Kueneman: Yes, we think the time has come for organic agriculture to take a legitimate place in sustainable development programmes. We see it playing an important role in developing innovative production technologies, providing new market opportunities for farmers and processors, and generally focusing attention on environmental and social concerns. COAG will consider the need for an FAO-wide, cross-sectoral programme on organic agriculture that would provide information and discussion forums on production and trade, supply advice and technical assistance, develop standards and use pilot projects to improve organic farming techniques. [See Spotlight: Organic farming.]
Agriculture 21: Finally, monitoring of land and water resources. What are the issues here?
Kueneman: FAO has a widely recognized capacity in assessing land and rural water use, and integrating land and water issues into inland fisheries, forestry and rural development. But we are concerned about very large gaps in data and information at country level. Without this data, it is impossible to build the regional and global systems needed for monitoring global food security and the health of our planet. COAG will provide guidance for FAO on improving national and local land and water resources assessment and monitoring capacity, and continuing its leading role in maintaining global land and water information systems. To do that, of course, more resources will be needed, both for FAO and national programmes. There are also proposals for FAO to produce a periodic report on the state of the world's land and water, and contribute to a UN world water development report. [More in Spotlight: Monitoring land and water.]
Agriculture 21: Eric, you've seen five sessions of COAG in your years at FAO. Do you see some trends in the issues that are being raised and their implications for FAO?

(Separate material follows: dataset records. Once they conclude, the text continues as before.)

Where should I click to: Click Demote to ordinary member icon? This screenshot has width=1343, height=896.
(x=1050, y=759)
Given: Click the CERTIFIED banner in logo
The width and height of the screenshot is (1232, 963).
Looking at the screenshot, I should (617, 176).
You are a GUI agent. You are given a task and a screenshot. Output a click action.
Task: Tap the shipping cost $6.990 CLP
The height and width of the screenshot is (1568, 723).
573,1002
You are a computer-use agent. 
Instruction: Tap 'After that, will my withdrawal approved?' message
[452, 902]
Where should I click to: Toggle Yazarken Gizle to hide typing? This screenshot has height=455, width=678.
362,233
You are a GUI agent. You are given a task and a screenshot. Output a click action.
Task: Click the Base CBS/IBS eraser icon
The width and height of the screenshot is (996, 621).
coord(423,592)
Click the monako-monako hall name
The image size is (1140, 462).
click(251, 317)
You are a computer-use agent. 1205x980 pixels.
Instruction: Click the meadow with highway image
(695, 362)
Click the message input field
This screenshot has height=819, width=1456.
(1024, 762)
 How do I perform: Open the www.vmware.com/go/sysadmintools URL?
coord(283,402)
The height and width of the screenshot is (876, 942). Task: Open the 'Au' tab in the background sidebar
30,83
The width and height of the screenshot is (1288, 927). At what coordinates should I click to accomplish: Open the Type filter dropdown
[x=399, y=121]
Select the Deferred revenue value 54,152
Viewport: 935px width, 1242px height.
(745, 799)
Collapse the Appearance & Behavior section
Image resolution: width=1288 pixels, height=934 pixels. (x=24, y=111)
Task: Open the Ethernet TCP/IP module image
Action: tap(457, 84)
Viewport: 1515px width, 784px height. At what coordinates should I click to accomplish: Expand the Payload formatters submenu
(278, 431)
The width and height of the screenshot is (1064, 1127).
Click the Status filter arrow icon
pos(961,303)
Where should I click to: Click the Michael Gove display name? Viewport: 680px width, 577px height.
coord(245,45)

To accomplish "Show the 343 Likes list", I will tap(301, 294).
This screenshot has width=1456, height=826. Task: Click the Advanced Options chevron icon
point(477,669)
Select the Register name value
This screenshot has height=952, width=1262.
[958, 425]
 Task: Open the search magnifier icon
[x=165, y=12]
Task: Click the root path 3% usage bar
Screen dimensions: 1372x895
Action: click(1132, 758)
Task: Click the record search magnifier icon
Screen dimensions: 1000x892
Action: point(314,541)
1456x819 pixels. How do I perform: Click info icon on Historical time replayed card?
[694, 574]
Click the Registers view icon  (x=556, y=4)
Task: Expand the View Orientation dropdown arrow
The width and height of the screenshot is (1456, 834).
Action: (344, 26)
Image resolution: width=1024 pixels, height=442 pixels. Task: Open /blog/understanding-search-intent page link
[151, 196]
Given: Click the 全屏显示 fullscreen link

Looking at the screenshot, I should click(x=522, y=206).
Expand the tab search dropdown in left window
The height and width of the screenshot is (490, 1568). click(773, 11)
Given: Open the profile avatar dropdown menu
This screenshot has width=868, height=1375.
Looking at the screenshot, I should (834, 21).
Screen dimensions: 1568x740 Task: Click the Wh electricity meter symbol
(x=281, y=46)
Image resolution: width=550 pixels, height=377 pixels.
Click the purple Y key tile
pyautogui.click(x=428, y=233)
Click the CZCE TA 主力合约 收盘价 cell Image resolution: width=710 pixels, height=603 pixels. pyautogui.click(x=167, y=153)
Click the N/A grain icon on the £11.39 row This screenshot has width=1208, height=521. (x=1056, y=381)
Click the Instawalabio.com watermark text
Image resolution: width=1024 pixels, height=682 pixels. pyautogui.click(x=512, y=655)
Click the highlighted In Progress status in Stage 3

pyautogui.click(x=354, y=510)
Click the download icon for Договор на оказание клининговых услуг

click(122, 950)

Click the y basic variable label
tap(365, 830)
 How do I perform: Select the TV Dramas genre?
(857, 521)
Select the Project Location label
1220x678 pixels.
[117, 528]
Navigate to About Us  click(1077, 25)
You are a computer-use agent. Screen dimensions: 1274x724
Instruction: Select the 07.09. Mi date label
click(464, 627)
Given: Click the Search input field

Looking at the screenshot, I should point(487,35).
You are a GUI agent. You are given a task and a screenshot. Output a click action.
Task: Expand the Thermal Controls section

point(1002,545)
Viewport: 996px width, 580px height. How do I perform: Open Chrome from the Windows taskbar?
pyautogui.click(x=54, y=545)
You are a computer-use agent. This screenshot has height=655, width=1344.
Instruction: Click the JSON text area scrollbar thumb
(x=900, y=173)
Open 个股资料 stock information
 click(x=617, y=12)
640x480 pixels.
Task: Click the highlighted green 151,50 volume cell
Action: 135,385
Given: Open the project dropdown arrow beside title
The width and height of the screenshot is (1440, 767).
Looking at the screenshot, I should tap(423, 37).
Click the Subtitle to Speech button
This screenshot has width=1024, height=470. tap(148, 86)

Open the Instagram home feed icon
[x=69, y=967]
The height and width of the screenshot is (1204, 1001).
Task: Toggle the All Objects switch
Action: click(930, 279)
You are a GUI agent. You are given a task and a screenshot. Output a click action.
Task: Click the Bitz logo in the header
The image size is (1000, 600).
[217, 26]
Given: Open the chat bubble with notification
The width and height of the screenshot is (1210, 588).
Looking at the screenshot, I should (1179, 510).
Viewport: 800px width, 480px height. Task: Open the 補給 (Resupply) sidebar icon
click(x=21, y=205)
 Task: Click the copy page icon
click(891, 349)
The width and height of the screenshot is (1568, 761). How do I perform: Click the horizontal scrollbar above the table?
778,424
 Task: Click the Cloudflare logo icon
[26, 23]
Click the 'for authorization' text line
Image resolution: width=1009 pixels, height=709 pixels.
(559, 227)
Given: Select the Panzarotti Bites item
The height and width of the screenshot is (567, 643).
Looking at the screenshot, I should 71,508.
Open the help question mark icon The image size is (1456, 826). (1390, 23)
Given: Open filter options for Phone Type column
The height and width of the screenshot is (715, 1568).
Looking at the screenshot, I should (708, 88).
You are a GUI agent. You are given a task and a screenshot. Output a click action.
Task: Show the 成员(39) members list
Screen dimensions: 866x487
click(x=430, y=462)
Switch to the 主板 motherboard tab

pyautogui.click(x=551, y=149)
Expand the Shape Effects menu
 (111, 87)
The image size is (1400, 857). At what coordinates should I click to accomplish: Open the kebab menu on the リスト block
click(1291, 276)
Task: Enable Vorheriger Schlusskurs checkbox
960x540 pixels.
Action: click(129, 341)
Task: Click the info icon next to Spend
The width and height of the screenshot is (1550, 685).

Kueneman: I think they strongly reflect the challenges facing world agriculture and, consequently, FAO itself. For the Organization, what is emerging are themes that cut across traditional lines that have distinguished FAO's various technical divisions and departments. All the papers being reviewed at this latest COAG meeting are the result of consultations and contributions involving various FAO departments. We are being called on to address cross-cutting issues that require systems thinking and closer cooperation among the Organization's technical units. That is essential if FAO's technical and policy guidance to member countries is to remain relevant into the next century.